Jonaki Porua: Fireflies
“The two most important days in your life are the day you are born and the day you find out why”, Mark Twain’s poignant words resonate with the central truth of our existence, our journey of self-discovery. As individuals, we set out on a journey to find out “who are we?”, a question almost always persistent in our lives. As toddlers, children, teenagers, and adults we are time and again asked to explain who we are and what we want from life. For some of us, the question is far simpler to answer where we have been able to gauge our identity with considerable ease. We know what we want out of our lives, we have ambitions and goals, we understand ourselves and if fortunate enough are surrounded by individuals who would support us in our endeavors. However, the journey is not a path of roses for all who grapple with the constraints they are surrounded within almost every breathing second of their life whether it is with their socio-economic constraints or a dysfunctional family, for that matter their own identity. The Trans community, over the years, have been severely under-represented and the public opinion surrounding them, have heavily stereotyped in the absence of adequate education and sensitization towards the community. Amid an existing negative mindset in the public, to be able to embrace one’s identity and progress is a herculean but not an impossible task.

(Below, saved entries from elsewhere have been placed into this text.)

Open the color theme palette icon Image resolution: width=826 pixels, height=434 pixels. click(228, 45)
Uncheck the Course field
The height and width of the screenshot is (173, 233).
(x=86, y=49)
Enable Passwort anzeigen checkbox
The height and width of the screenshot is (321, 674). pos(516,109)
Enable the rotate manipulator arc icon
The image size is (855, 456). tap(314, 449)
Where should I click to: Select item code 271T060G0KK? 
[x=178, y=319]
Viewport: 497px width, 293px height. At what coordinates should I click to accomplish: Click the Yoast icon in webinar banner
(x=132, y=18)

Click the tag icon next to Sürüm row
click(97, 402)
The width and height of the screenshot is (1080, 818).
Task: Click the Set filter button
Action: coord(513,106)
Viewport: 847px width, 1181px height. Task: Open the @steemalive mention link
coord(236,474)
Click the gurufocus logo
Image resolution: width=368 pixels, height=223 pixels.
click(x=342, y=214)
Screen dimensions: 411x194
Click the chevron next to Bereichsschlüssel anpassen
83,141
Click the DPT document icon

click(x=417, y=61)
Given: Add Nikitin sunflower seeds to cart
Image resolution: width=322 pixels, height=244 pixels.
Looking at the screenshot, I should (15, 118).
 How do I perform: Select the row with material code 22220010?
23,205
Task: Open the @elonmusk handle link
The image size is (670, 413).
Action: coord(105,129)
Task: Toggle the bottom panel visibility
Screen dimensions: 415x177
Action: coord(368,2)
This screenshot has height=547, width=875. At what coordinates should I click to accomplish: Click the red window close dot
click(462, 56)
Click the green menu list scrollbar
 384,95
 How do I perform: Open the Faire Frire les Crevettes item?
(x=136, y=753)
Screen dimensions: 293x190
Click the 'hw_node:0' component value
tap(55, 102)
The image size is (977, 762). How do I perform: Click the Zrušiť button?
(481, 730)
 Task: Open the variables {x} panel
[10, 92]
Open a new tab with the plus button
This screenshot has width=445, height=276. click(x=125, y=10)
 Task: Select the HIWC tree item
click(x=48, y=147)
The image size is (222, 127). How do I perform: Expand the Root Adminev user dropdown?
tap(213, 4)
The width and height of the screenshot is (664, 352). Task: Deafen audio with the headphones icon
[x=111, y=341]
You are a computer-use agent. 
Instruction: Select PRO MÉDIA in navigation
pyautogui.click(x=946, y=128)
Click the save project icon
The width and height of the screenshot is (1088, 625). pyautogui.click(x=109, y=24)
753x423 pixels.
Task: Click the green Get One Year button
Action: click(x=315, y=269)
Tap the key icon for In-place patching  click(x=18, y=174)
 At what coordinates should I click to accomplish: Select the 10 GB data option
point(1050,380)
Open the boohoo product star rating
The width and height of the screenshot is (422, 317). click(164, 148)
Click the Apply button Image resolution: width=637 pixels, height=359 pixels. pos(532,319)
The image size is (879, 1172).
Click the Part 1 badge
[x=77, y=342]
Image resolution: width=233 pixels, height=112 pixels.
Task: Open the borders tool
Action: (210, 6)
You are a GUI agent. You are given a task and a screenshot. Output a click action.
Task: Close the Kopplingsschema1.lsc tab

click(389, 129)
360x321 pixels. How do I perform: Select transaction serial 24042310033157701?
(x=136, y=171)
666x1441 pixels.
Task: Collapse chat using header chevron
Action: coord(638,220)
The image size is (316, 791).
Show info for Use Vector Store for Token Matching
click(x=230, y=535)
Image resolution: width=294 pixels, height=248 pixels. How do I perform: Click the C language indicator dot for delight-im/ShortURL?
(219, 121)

Prakash Deka’s first directorial venture “Jonaki Porua” (fireflies) is a testimony of the journey of a trans woman belonging to an interior Assamese Village. Produced by Milin Dutta starring the fresh-faced Benjamin Diamary in the lead, the title of the film “Fireflies” becomes a metaphor for its protagonist who navigates her life in her light.
Jahnu (Benjamin Diamary) lives with her sister Jumu (Bitopi Dutta) and elder brother Baba in a remote village by the banks of the river Brahmaputra in Assam, Northeast India. Jahnu, who was assigned a male at birth, discovers herself as a woman from within as she grows up and dreams of starting her life once again. Frightened of being outcasted from the village and their revelation would bring dishonour to the family Jumu, decided to never disclose her identity as a queer woman to her parents and feels Jahnu would also have to live a painful life. Baba, their elder brother is also not happy with their gender non-conformist siblings and believes that they have brought dishonour to the family. Discovery of Jahnu’s relationship with Palash by the villagers brought more trouble to her life. With Palash refusing to continue the relationship, Jahnu had then to decide what she would do with her life. Whether she would remain silent of her identity and accept the social norms or proudly live with the truth.
Milin Dutta, Producer of the Film
The movie is straightforward and honest in its portrayal of a trans woman’s journey in accepting her identity and overcoming the barriers that the conventional social construct has put before her. It is raw yet poignant in its portrayal, something almost rare in cinemas these days without adding superfluous dance sequences or dramatics to glamorize or commercialise a rather sensitive subject, one that has been handled with maturity, love, and sensitivity. Jonaki Porua, as mentioned earlier, is not just Prakash Deka’s directorial debut but a first for its producer Milin Dutta, as well, united in their passion to bring about a positive change in the Trans community specifically in the North East, given the negligence it faces in mainstream media. A first for its protagonist Benjamin Diamary, Benjamin can depict the ordeal of being a trans woman in a backward society with a sparkling innocence that can attract the audience almost immediately. The audience is gravitated towards her, sympathise and empathize with her as she treads on to make a life of her own. The sheer portrayal of the derogation and mockery by the villagers lashed out at the protagonist depicted the true society in which we live.
Milin Dutta in his interview at the Twin Cities Film Festival said that he is an accidental producer and his sheer interest in the project made him a producer. He said that he went to the Kamakhya Temple in Assam and met a trans woman belonging to the “Hijra” community. He could experience their struggles as he talked with them and that night sitting at a cocktail party Prakash Deka brought the topic to him and told him that he was always interested in the topic and wanted to create a movie (a piece of art) on this topic. After discussing with him about the film and the topic Milin couldn’t hold his enthusiasm and they jumped into making it a success. Milin always stresses on the fact that he wanted to create a form of art which is very real and not superficial. Indeed, the film appears very real and not artificial.
The film has been received with immense love and outpouring support from within the community and shown at various film festivals across the world. The film is a must-watch and as Milin said: “When the society will become inclusive then only their film will be meaningful”.